Sincronizzare i pasti con l’orologio biologico significa sfruttare i momenti di maggiore sensibilità metabolica. Per esempio, la prima parte della giornata è caratterizzata da una maggiore risposta all’insulina, quindi è il momento ideale per introdurre carboidrati complessi come cereali integrali, pane e pasta integrale, insieme a legumi, frutta e verdure. Al contrario, la sera è una fase in cui aumentano i rischi di picchi glicemici e deposito di grasso, perciò la scelta dovrebbe ricadere su proteine magre, verdure e alimenti che favoriscono il riposo notturno.
Il documento rivede graficamente la tradizionale piramide della dieta mediterranea introducendo i simboli del Sole e della Luna per indicare le finestre temporali preferibili per specifiche categorie alimentari. Questo permette una lettura immediata: il simbolo del Sole segnala alimenti da consumare nelle prime ore della giornata, mentre la Luna indica scelte più adatte alla sera. Le raccomandazioni di base rimangono le stesse, ma la disposizione temporale aiuta a modulare la risposta metabolica e a proteggere la massa muscolare e la qualità del sonno.
Tra le indicazioni più concrete del nuovo approccio ci sono evidenze pratiche: consumare circa 40 grammi di proteine prima di coricarsi è stato associato a un aumento della sintetesi proteica muscolare del 33%, utile per contrastare la perdita di massa magra. Inoltre, spostare solo il 5% dell’energia dai grassi ai carboidrati durante la colazione sembra contribuire a ridurre il rischio di sindrome metabolica. Questi numeri offrono punti di riferimento chiari per modulare la distribuzione dei macronutrienti nel corso della giornata.
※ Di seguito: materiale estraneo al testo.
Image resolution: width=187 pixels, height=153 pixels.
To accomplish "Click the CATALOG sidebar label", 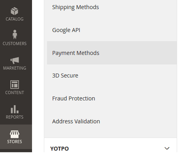I will pyautogui.click(x=15, y=19).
L’olio extravergine d’oliva conserva il suo ruolo centrale nella versione 3D della dieta mediterranea grazie alle proprietà antinfiammatorie e antiossidanti. I dati sintetizzati nel documento indicano che un alto consumo di olio Evoo è associato a una riduzione del rischio di malattie cardiovascolari del 39% e a una diminuzione della mortalità complessiva fino alla metà. Inoltre, ogni incremento di soli 10 grammi al giorno è collegato a una ulteriore riduzione del rischio cardiovascolare del 10%.
In pratica, l’olio rimane un alleato sia nella prima che nella seconda parte della giornata.
Adottare la dieta 3D non richiede stravolgimenti radicali: si tratta di riorganizzare i pasti privilegiando carboidrati complessi e fibre al mattino e proteine magre e alimenti amici del sonno la sera, mantenendo sempre l’uso regolare di olio extravergine d’oliva. Il documento elaborato da Sie e Adi propone una guida pratica per integrare queste indicazioni nella routine senza rinunciare al gusto e al patrimonio gastronomico mediterraneo.